What is your number?

No, I am not being forward and asking for your mobile number – I want to help you find out the number YOU are left with at the end of the month.

Everyone knows how much is coming into their account each month – PAY DAY (woop! woop!) – but most people will only have a rough idea of how much is leaving their account.

Some people even bury their heads into the sand to go out of their way to not see how much cash they splash, as they do not want to face up to their spending habits.

This needs to change.


If you have any hope of creating a financially secure future for yourself (and famalam) then you need to know what is entering and exiting your bank account so that you can plan on how much you’re going to save and/or invest per month.

Now, if you’ve read some of my other blogs you’ll have correctly identified that I am that lame person who looks forward to month’s end so I get to fill in my monthly budget google sheets template.

I’m now going to give you access to the same budgeting template in excel to work out EXACTLY how much you spend per month.

….Hopefully you get a pleasant surprise? (Let me know!)

Here is my pride and joy, my everything, my sacred template:

Once you’ve opened it, only concern yourself with the tables ABOVE the black line for now.

On the left hand side the first table is your salary coming in, while those on the right focus on what is going out.

You can see that there is a column for monthly / quarterly / annual payments.

To truly achieve an accurate representation of what is leaving your bank account every month on average across all 12 months you need to consider those quarterly and annual payments.

Divide the quarterly payments by 4 to equal a ‘per month’ equivalent.

Then take those annual payments and divide them by 12 to give you an idea of what that annual lump sum payment per each bill actually costs you per month.

I have included an extra row at the bottom of each table – called ‘other’ – so that you can add in any extra costs (or income) that is unique to you.

Right, you’re all set.

Now total each column up…

…take a deep breath…

And subtract the ‘TOTAL OUT’ figure from the ‘TOTAL IN’  figure:

What is your number?

If you’re in the red (minus figures)

Go back to my post on – how to budget: part 1 – and go through your bank statement to identify any spending patterns or unnecessary subscriptions/expenses you have and: cull them.

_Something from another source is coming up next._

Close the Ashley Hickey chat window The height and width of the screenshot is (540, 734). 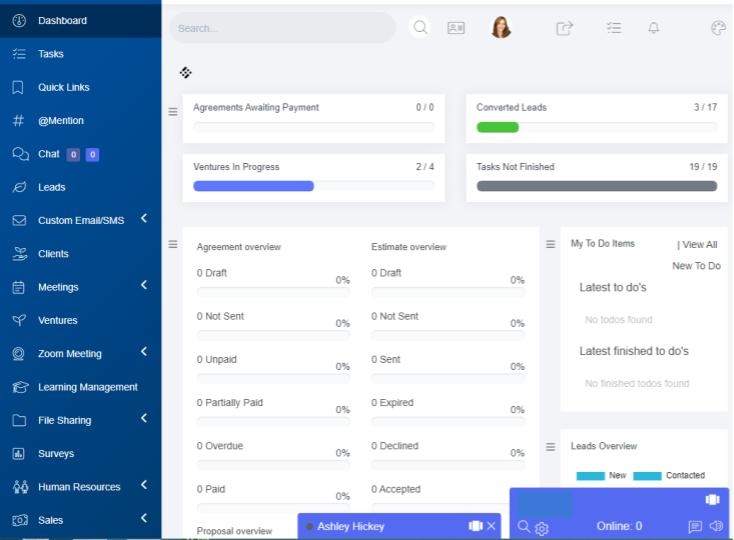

The only way to free up more money is to either work more or spend less.

Stay tuned for my upcoming posts on how to handle debt payments.

It’s going to be tough but work really hard on getting yourself into plus figures at the end of each month because it really will be worth it in the end.

If you’re in the green (plus figures)


Excellent, you’re on your way to becoming more financially secure, now all you have to do is maintain it (easier said than done).

As I touched upon in my last blog post, you should expect to see approximately 60% of your monthly post-tax income going towards your necessary expenses.

The remaining 40% can then be further divided into the following:

20% – to live off for that month, whether it be on food/socialising/shopping etc

10% – to go into your “savings” account (money you will need to access within the next 3-5 years)

10% – to go into an “investment pot” (money you do not need for >5 years)

This investment pot is usually put towards: property, stocks & shares or other asset classes…..more on this in future posts!

This is where those tables BELOW the black line on my budgeting template come into play.

All too overwhelming? 

That’s ok it is a monster subject.

Over the next few blog posts I will break this down even further into digestible nuggets so that you can really get to grips with your finances.

This is exciting stuff(!)……..or perhaps I need to get out more


1. Download the spreadsheet

2. Enter your monthly figures

3. Set a date and do this every month (I choose to do it on the very last day of each month)


I intend to cover how to make that 40% split (20/10/10) easier to manage and a brief rant about the importance of a contingency budget – a.k.a an emergency fund!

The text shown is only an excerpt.